--- Start ---
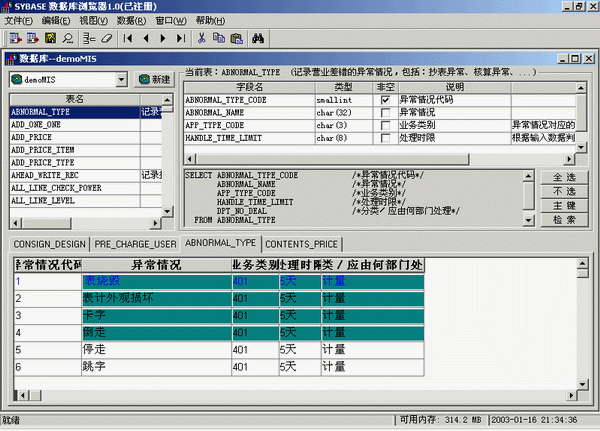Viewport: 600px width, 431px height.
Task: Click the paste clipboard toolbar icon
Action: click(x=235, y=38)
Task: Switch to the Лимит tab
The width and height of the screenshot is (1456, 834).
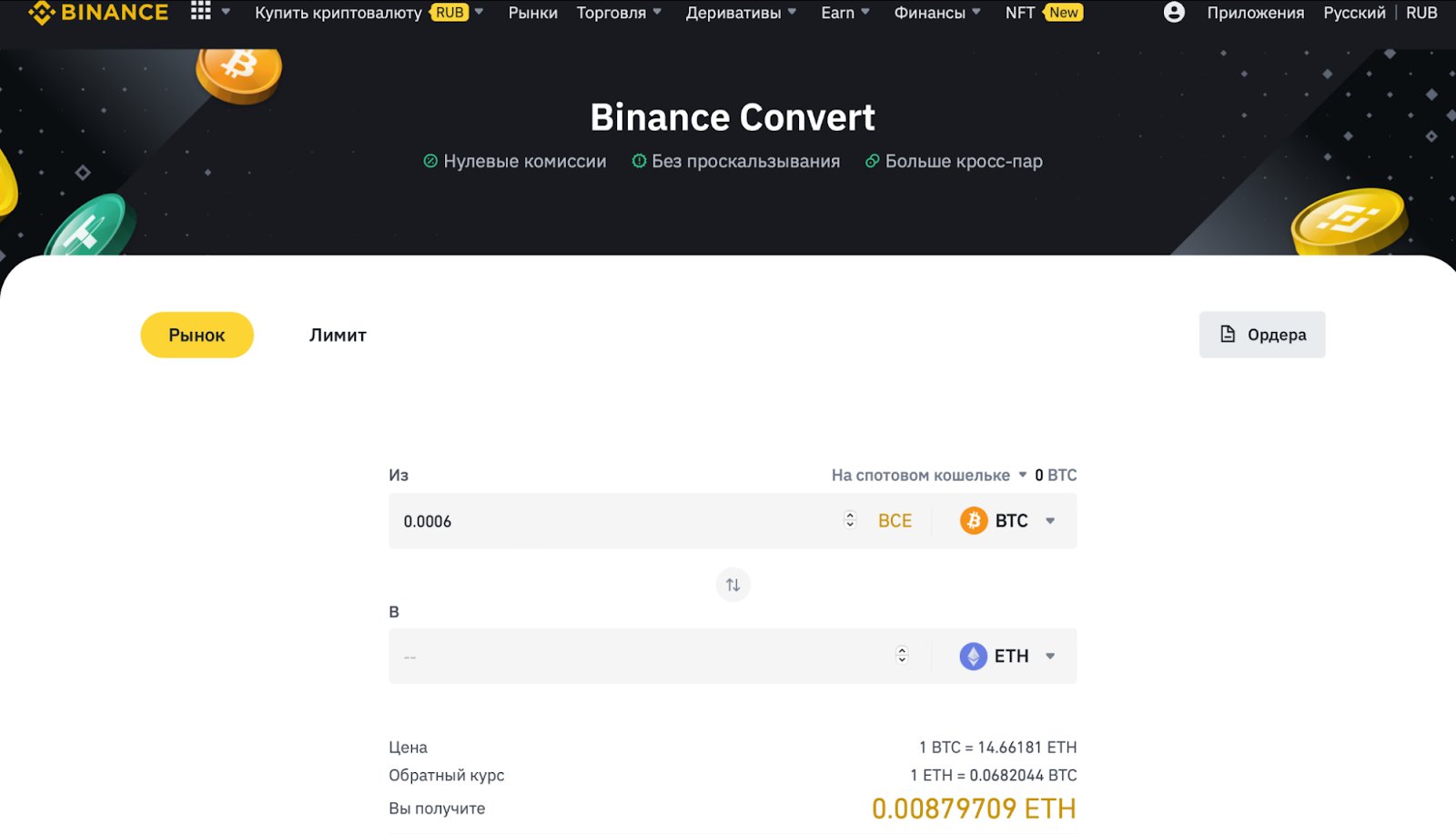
--- End ---
▶ Task goal: Could you render every line of the listing above as a JSON list of strings, one string per line, leaving out blank lines and the pictures?

▶ Written response:
[
  "Viewport: 600px width, 431px height.",
  "Task: Click the paste clipboard toolbar icon",
  "Action: click(x=235, y=38)",
  "Task: Switch to the Лимит tab",
  "The width and height of the screenshot is (1456, 834)."
]